Exercise prompt:
Instruction for the entries that follow: retype exactly the lines from the line with "Task: Pick the pink heart for 透け感 ややあり" to the line with "Task: Tap the OpenSpace logo icon", both included, and omit all others.

Stored items:
((
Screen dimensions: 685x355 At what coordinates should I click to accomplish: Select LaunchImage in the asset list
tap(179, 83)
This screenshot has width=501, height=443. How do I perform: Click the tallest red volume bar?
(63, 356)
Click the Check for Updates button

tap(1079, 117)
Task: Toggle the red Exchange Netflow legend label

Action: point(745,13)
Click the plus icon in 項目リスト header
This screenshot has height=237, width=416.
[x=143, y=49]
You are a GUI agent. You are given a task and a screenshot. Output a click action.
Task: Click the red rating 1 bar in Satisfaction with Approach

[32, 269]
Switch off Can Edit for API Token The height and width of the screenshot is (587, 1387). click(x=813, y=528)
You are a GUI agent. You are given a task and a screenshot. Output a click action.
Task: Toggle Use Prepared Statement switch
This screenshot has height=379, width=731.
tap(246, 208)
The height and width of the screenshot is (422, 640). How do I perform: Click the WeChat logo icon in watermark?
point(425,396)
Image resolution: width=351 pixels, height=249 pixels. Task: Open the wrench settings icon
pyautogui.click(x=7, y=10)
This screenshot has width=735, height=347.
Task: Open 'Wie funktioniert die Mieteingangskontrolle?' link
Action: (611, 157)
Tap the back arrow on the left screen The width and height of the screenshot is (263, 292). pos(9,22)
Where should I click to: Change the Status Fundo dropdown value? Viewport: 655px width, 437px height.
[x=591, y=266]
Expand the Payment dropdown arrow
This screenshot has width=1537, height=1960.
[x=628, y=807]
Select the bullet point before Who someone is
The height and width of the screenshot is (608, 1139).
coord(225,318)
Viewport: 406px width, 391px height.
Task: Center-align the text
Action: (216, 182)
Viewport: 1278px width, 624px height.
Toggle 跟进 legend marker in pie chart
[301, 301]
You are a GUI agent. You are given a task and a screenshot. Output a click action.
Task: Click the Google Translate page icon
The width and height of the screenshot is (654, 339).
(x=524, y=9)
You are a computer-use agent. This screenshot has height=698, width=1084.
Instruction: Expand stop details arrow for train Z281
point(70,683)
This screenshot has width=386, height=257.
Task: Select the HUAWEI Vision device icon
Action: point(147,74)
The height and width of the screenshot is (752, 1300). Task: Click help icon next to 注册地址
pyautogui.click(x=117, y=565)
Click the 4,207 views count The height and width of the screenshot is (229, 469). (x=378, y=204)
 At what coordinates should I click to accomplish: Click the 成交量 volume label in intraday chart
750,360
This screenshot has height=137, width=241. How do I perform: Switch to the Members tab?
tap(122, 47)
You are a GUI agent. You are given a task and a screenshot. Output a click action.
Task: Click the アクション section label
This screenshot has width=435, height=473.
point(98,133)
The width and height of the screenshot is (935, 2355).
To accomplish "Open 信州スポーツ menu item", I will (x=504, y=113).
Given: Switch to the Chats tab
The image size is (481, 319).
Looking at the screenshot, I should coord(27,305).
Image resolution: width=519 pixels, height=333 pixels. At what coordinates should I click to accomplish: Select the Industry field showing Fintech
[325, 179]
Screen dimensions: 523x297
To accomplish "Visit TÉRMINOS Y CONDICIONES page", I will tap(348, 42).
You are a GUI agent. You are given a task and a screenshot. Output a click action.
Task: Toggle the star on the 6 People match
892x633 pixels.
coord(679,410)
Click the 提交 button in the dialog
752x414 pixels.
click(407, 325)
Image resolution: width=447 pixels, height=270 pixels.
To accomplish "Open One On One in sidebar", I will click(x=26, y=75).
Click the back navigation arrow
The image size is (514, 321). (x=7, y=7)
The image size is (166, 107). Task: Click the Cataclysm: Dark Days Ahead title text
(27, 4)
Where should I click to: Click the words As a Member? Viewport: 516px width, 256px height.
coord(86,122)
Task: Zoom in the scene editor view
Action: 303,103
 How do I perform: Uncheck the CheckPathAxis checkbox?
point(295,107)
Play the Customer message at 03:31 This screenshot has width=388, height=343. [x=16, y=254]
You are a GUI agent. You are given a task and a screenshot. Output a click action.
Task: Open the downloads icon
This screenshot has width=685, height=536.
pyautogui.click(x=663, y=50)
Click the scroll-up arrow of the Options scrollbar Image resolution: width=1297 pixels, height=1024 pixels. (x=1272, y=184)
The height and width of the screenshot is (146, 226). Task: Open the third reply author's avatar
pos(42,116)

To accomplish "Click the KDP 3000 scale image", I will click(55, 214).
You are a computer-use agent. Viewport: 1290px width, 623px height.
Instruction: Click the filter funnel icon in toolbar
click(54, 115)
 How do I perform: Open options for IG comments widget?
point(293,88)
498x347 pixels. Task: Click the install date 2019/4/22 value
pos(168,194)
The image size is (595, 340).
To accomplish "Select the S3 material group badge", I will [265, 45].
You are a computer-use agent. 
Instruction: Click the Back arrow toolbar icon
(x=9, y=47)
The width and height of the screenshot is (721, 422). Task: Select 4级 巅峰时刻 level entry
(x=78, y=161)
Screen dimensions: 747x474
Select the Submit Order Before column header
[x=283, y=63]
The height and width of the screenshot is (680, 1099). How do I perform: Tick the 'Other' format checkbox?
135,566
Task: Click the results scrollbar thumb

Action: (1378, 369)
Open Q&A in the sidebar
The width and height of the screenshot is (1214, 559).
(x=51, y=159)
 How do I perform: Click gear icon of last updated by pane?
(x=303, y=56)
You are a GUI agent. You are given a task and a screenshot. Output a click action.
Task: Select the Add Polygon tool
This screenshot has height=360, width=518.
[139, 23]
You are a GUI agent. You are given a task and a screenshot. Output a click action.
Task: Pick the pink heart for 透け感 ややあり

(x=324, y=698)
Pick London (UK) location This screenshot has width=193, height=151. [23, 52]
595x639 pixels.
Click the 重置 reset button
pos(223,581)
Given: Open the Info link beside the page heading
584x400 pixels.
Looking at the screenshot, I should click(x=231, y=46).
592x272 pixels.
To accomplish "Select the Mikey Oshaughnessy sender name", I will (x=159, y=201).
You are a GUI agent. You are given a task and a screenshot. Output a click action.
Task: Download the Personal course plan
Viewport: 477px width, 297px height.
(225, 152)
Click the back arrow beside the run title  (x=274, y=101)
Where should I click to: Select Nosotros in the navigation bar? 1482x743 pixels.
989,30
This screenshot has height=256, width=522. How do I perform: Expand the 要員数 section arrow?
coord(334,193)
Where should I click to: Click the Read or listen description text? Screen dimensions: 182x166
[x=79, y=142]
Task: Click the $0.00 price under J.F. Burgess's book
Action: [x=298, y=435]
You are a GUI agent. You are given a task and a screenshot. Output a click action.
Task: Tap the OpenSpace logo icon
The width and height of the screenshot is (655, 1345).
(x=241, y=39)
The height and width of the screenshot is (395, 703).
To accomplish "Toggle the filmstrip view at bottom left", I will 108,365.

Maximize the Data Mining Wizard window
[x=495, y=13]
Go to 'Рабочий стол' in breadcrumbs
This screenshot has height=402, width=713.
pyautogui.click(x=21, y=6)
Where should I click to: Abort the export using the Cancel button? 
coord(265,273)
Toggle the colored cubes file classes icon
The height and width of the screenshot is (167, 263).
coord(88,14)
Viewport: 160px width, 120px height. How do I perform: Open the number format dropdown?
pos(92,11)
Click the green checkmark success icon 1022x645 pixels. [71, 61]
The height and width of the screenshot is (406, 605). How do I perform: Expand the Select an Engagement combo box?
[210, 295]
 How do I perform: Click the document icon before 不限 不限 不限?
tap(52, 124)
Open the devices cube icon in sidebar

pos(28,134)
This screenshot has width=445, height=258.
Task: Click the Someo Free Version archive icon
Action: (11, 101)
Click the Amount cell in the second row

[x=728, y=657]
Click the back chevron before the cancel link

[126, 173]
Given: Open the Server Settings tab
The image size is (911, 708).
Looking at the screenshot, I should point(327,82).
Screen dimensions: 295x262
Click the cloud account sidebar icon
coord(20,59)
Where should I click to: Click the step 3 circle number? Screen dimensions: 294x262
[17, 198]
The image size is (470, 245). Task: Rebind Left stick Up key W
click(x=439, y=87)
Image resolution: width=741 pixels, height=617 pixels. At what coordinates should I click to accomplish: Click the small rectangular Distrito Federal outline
))
Answer to this problem:
Task: Pick the pink heart for 透け感 ややあり

(x=324, y=698)
Pick London (UK) location This screenshot has width=193, height=151. [23, 52]
595x639 pixels.
Click the 重置 reset button
pos(223,581)
Given: Open the Info link beside the page heading
584x400 pixels.
Looking at the screenshot, I should click(x=231, y=46).
592x272 pixels.
To accomplish "Select the Mikey Oshaughnessy sender name", I will (x=159, y=201).
You are a GUI agent. You are given a task and a screenshot. Output a click action.
Task: Download the Personal course plan
Viewport: 477px width, 297px height.
(225, 152)
Click the back arrow beside the run title  (x=274, y=101)
Where should I click to: Select Nosotros in the navigation bar? 1482x743 pixels.
989,30
This screenshot has height=256, width=522. How do I perform: Expand the 要員数 section arrow?
coord(334,193)
Where should I click to: Click the Read or listen description text? Screen dimensions: 182x166
[x=79, y=142]
Task: Click the $0.00 price under J.F. Burgess's book
Action: [x=298, y=435]
You are a GUI agent. You are given a task and a screenshot. Output a click action.
Task: Tap the OpenSpace logo icon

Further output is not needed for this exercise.